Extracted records
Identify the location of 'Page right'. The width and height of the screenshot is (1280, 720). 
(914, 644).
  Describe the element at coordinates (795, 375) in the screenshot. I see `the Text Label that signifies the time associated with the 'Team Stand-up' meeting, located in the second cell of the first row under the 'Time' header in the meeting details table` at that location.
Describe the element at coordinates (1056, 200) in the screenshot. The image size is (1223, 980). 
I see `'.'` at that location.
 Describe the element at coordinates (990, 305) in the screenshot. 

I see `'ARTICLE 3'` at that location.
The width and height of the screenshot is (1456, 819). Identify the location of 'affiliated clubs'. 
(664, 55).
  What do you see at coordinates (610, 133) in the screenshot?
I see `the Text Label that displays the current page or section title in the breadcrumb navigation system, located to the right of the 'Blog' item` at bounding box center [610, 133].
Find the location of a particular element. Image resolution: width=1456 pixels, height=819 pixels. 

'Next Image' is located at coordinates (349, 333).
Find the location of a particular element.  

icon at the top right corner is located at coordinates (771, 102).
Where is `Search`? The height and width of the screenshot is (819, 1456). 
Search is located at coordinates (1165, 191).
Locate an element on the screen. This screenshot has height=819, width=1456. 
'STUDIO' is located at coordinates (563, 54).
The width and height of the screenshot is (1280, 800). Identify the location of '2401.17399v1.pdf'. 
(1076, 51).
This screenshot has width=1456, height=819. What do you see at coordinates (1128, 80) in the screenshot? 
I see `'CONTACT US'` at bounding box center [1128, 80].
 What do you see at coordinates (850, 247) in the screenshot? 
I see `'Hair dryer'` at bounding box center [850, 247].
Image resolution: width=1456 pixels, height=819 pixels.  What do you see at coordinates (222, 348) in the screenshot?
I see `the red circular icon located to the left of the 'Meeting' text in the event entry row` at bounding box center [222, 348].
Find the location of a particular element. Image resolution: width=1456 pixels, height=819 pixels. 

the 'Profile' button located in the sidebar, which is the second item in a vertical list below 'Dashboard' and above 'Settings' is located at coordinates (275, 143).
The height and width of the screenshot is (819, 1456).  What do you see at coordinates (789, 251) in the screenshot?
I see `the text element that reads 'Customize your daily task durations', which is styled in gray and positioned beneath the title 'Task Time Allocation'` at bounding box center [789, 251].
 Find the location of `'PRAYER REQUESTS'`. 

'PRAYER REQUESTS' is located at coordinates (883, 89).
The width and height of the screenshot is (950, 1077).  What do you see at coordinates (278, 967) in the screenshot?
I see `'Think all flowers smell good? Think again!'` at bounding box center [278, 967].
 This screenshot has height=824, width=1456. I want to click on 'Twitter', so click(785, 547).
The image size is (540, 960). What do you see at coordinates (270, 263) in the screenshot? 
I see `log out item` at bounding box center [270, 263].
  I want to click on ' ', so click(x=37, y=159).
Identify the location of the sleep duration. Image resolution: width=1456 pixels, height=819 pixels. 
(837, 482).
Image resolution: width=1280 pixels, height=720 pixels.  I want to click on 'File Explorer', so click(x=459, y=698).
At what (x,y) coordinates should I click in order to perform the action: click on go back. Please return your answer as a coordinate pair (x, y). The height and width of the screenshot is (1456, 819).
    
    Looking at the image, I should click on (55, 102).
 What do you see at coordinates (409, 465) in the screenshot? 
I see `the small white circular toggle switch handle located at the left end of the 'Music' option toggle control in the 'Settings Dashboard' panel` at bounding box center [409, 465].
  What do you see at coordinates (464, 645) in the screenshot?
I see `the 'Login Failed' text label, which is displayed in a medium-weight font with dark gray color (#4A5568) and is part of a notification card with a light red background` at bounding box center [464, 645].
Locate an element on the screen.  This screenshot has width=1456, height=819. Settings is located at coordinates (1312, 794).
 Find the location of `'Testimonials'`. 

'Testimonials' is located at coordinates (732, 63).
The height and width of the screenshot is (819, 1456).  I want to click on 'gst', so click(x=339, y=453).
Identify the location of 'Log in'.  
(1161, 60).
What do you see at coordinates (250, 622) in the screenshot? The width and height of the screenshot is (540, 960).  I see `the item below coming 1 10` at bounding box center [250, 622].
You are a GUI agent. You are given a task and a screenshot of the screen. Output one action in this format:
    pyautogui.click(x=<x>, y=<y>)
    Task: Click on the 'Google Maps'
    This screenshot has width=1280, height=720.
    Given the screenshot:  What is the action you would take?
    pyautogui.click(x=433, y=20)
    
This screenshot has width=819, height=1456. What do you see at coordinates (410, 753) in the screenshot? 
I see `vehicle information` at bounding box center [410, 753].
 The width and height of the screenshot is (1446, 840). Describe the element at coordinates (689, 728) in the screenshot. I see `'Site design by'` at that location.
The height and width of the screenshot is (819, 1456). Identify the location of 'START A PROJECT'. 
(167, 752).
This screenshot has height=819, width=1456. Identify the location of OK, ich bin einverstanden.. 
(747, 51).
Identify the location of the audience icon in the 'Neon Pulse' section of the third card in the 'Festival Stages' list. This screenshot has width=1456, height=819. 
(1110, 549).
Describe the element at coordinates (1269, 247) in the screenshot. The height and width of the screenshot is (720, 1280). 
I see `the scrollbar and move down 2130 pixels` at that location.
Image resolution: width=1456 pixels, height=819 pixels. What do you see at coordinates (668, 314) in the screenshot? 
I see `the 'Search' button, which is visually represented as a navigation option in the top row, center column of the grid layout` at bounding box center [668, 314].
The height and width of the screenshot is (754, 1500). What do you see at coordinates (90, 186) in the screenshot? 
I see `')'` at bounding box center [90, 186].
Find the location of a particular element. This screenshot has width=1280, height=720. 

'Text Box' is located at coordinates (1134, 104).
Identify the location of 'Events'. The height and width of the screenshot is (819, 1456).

* Given instruction
Format the lines of the listing as a JSON list of strings, one string per line, leaving out blank lines.

* Task output
[
  "Identify the location of 'Page right'. The width and height of the screenshot is (1280, 720). ",
  "(914, 644).",
  "  Describe the element at coordinates (795, 375) in the screenshot. I see `the Text Label that signifies the time associated with the 'Team Stand-up' meeting, located in the second cell of the first row under the 'Time' header in the meeting details table` at that location.",
  "Describe the element at coordinates (1056, 200) in the screenshot. The image size is (1223, 980). ",
  "I see `'.'` at that location.",
  " Describe the element at coordinates (990, 305) in the screenshot. ",
  "I see `'ARTICLE 3'` at that location.",
  "The width and height of the screenshot is (1456, 819). Identify the location of 'affiliated clubs'. ",
  "(664, 55).",
  "  What do you see at coordinates (610, 133) in the screenshot?",
  "I see `the Text Label that displays the current page or section title in the breadcrumb navigation system, located to the right of the 'Blog' item` at bounding box center [610, 133].",
  "Find the location of a particular element. Image resolution: width=1456 pixels, height=819 pixels. ",
  "'Next Image' is located at coordinates (349, 333).",
  "Find the location of a particular element.  ",
  "icon at the top right corner is located at coordinates (771, 102).",
  "Where is `Search`? The height and width of the screenshot is (819, 1456). ",
  "Search is located at coordinates (1165, 191).",
  "Locate an element on the screen. This screenshot has height=819, width=1456. ",
  "'STUDIO' is located at coordinates (563, 54).",
  "The width and height of the screenshot is (1280, 800). Identify the location of '2401.17399v1.pdf'. ",
  "(1076, 51).",
  "This screenshot has width=1456, height=819. What do you see at coordinates (1128, 80) in the screenshot? ",
  "I see `'CONTACT US'` at bounding box center [1128, 80].",
  " What do you see at coordinates (850, 247) in the screenshot? ",
  "I see `'Hair dryer'` at bounding box center [850, 247].",
  "Image resolution: width=1456 pixels, height=819 pixels.  What do you see at coordinates (222, 348) in the screenshot?",
  "I see `the red circular icon located to the left of the 'Meeting' text in the event entry row` at bounding box center [222, 348].",
  "Find the location of a particular element. Image resolution: width=1456 pixels, height=819 pixels. ",
  "the 'Profile' button located in the sidebar, which is the second item in a vertical list below 'Dashboard' and above 'Settings' is located at coordinates (275, 143).",
  "The height and width of the screenshot is (819, 1456).  What do you see at coordinates (789, 251) in the screenshot?",
  "I see `the text element that reads 'Customize your daily task durations', which is styled in gray and positioned beneath the title 'Task Time Allocation'` at bounding box center [789, 251].",
  " Find the location of `'PRAYER REQUESTS'`. ",
  "'PRAYER REQUESTS' is located at coordinates (883, 89).",
  "The width and height of the screenshot is (950, 1077).  What do you see at coordinates (278, 967) in the screenshot?",
  "I see `'Think all flowers smell good? Think again!'` at bounding box center [278, 967].",
  " This screenshot has height=824, width=1456. I want to click on 'Twitter', so click(785, 547).",
  "The image size is (540, 960). What do you see at coordinates (270, 263) in the screenshot? ",
  "I see `log out item` at bounding box center [270, 263].",
  "  I want to click on ' ', so click(x=37, y=159).",
  "Identify the location of the sleep duration. Image resolution: width=1456 pixels, height=819 pixels. ",
  "(837, 482).",
  "Image resolution: width=1280 pixels, height=720 pixels.  I want to click on 'File Explorer', so click(x=459, y=698).",
  "At what (x,y) coordinates should I click in order to perform the action: click on go back. Please return your answer as a coordinate pair (x, y). The height and width of the screenshot is (1456, 819).",
  "    Looking at the image, I should click on (55, 102).",
  " What do you see at coordinates (409, 465) in the screenshot? ",
  "I see `the small white circular toggle switch handle located at the left end of the 'Music' option toggle control in the 'Settings Dashboard' panel` at bounding box center [409, 465].",
  "  What do you see at coordinates (464, 645) in the screenshot?",
  "I see `the 'Login Failed' text label, which is displayed in a medium-weight font with dark gray color (#4A5568) and is part of a notification card with a light red background` at bounding box center [464, 645].",
  "Locate an element on the screen.  This screenshot has width=1456, height=819. Settings is located at coordinates (1312, 794).",
  " Find the location of `'Testimonials'`. ",
  "'Testimonials' is located at coordinates (732, 63).",
  "The height and width of the screenshot is (819, 1456).  I want to click on 'gst', so click(x=339, y=453).",
  "Identify the location of 'Log in'.  ",
  "(1161, 60).",
  "What do you see at coordinates (250, 622) in the screenshot? The width and height of the screenshot is (540, 960).  I see `the item below coming 1 10` at bounding box center [250, 622].",
  "You are a GUI agent. You are given a task and a screenshot of the screen. Output one action in this format:",
  "    pyautogui.click(x=<x>, y=<y>)",
  "    Task: Click on the 'Google Maps'",
  "    This screenshot has width=1280, height=720.",
  "    Given the screenshot:  What is the action you would take?",
  "    pyautogui.click(x=433, y=20)",
  "This screenshot has width=819, height=1456. What do you see at coordinates (410, 753) in the screenshot? ",
  "I see `vehicle information` at bounding box center [410, 753].",
  " The width and height of the screenshot is (1446, 840). Describe the element at coordinates (689, 728) in the screenshot. I see `'Site design by'` at that location.",
  "The height and width of the screenshot is (819, 1456). Identify the location of 'START A PROJECT'. ",
  "(167, 752).",
  "This screenshot has height=819, width=1456. Identify the location of OK, ich bin einverstanden.. ",
  "(747, 51).",
  "Identify the location of the audience icon in the 'Neon Pulse' section of the third card in the 'Festival Stages' list. This screenshot has width=1456, height=819. ",
  "(1110, 549).",
  "Describe the element at coordinates (1269, 247) in the screenshot. The height and width of the screenshot is (720, 1280). ",
  "I see `the scrollbar and move down 2130 pixels` at that location.",
  "Image resolution: width=1456 pixels, height=819 pixels. What do you see at coordinates (668, 314) in the screenshot? ",
  "I see `the 'Search' button, which is visually represented as a navigation option in the top row, center column of the grid layout` at bounding box center [668, 314].",
  "The height and width of the screenshot is (754, 1500). What do you see at coordinates (90, 186) in the screenshot? ",
  "I see `')'` at bounding box center [90, 186].",
  "Find the location of a particular element. This screenshot has width=1280, height=720. ",
  "'Text Box' is located at coordinates (1134, 104).",
  "Identify the location of 'Events'. The height and width of the screenshot is (819, 1456)."
]